Defining Help

James's brother is having financial problems, and James wants to know if he and his wife should help him since James and his wife don't have any debt and an emergency fund. Dave advises James to define "help."

QUESTION: James in Oklahoma City and his wife are expecting their first child. His brother is having financial problems in his family, and James wants to know if they should help them out since James and his wife don’t have any debt and an emergency fund. Dave advises James to define “help.”

ANSWER: I think we have to define “help.” Help is if you give him some money, does it—five years from now—change his life? Does it get him on the right path? We don’t want to give a drunk a drink. That’s not help.

I would buy him a $500 car in a heartbeat if I thought it would cause him to go get some work. I might even help him with some of his bills, but it would be helping him. It wouldn’t be doing it for him. Basically, the way they’re handling money is if you gave them $10,000 cash, it would be gone in three months. That says we’re not helping him by just giving him money. We’ve got to get down under there, and the truth is the problem with really helping people is it requires more effort than just giving them money. It takes up time and emotional space because sometimes they don’t appreciate it and you get conflict and everything else.

What would I do if I were in your shoes? I’d make a list. If you could get him to do everything you wanted him to do, what would you have him do? I would have him do a budget, and I’d have them start living on necessities first and not blowing money, as you said, on stupid stuff. That would be part of that budget. I would have him get some kind of work with that car, if I got him a car.

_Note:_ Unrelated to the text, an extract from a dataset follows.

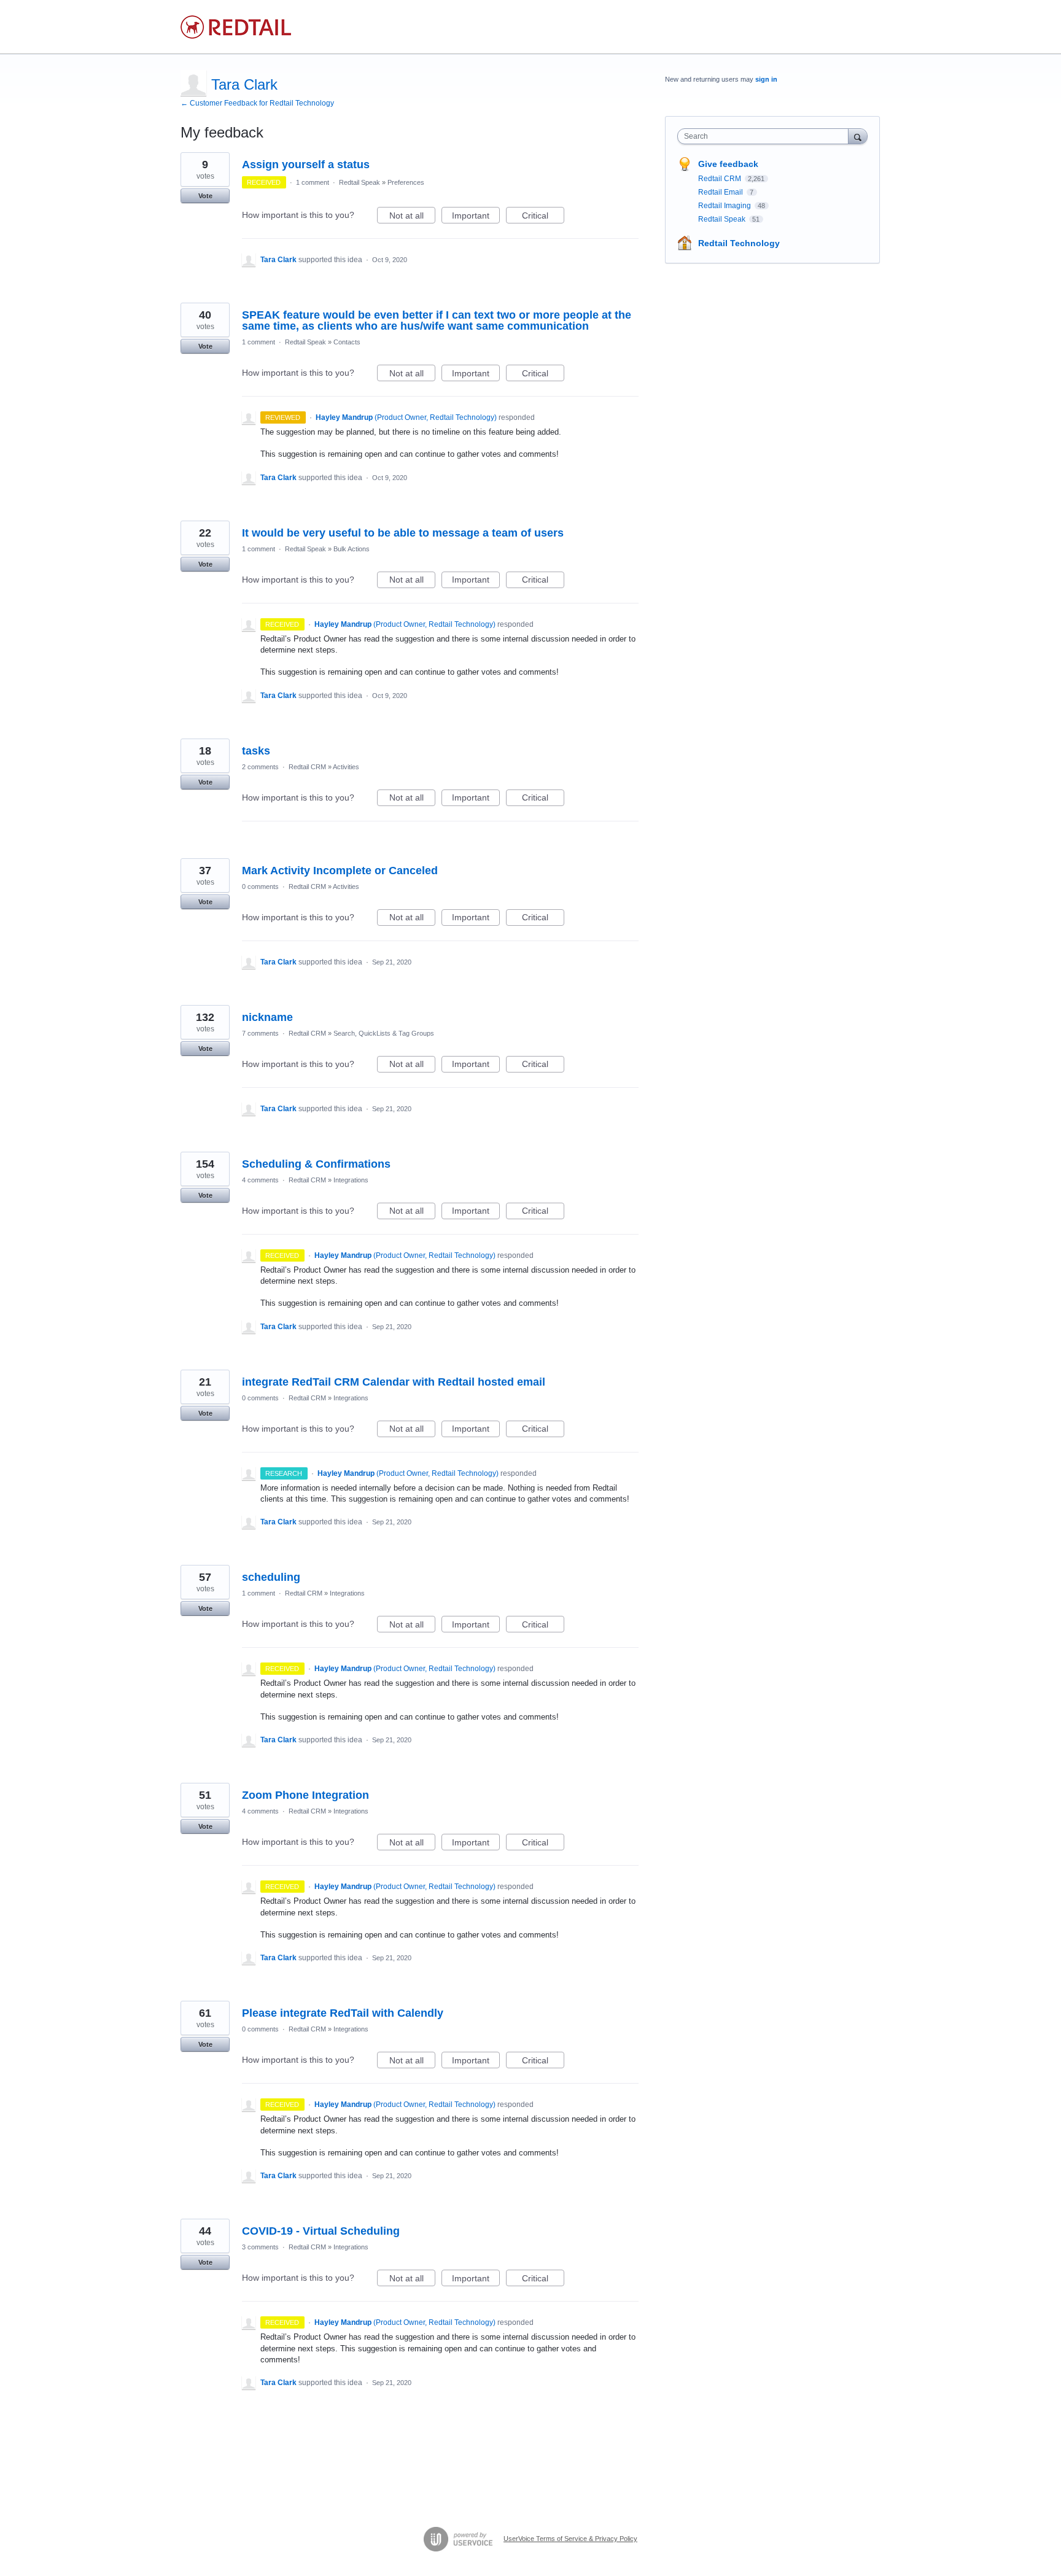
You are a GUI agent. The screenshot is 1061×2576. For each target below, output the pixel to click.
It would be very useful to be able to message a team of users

I would have them go to Financial Peace University and learn how to handle money.

You take him to coffee, and the two of you sit and talk. Say, “I’m going to draft up a little one-page thing that says I’m going to buy you a car, and I’m going to pay off up to $2,000 worth of your bills as you pay them off. I’m going to match you one for one,” or whatever you want to do. You don’t have to do that much. I don’t mind helping somebody. If he pays off a dollar, I’ll pay off a dollar. I’ll match him on his debt reduction plan. But they’re going to be on a written plan, and they’re going to quit blowing money, and the two of them are going to be in agreement. We’re going to get organized. We’re going to get to work. He’s going to get to work doing something.

I would put him through class. I would say he’s getting a job of some kind doing something. I don’t care what it is but just showing some effort somewhere. There’s stuff out there to do. It’s just not stuff he wants to do. Let’s get busy doing something. The activity is good for him. He gets depressed sitting at home watching Oprah reruns. Something like, “Go to class, get some kind of income coming in, be in agreement with your spouse on this that your wife has to be on board with it too—not just you by yourself, and you guys get organized. Get on a written budget so that you quit blowing money on this or that. Let me be a part of you getting your life back together. If you’ll do that stuff, then I’ll give you a car and this, and I’ll do that. But I’m not going to just throw money at stupid, because all it does is make stupid bigger.” You don’t have to say it exactly that way, but that’s the deal.

If giving people money fixed their lives, then a lot of people would’ve been fixed by the government. It doesn’t work, and you’re not helping. It’s mythology. You just wish you were helping, and you want to help. But it’s not really helping.